## Work to be completed
Print every record below exactly, minus the pictures.

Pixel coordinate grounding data
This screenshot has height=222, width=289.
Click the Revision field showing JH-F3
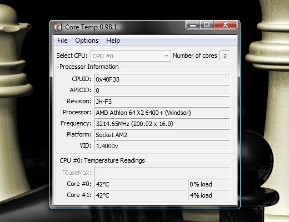[162, 102]
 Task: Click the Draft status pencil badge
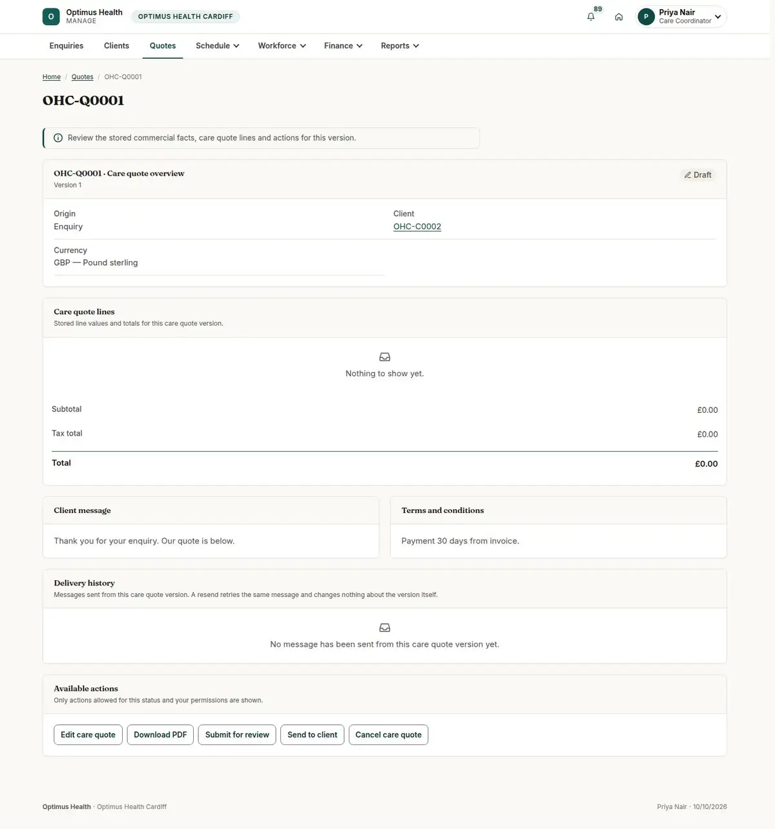[x=698, y=175]
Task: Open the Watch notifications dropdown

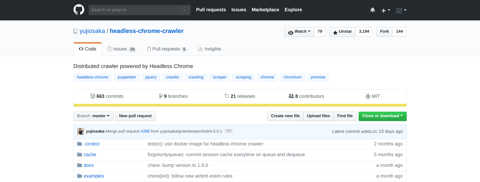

## Response to the task
This screenshot has height=222, width=289.
Click the Revision field showing JH-F3
[162, 102]
 Task: Click the Draft status pencil badge
[x=698, y=175]
Task: Open the Watch notifications dropdown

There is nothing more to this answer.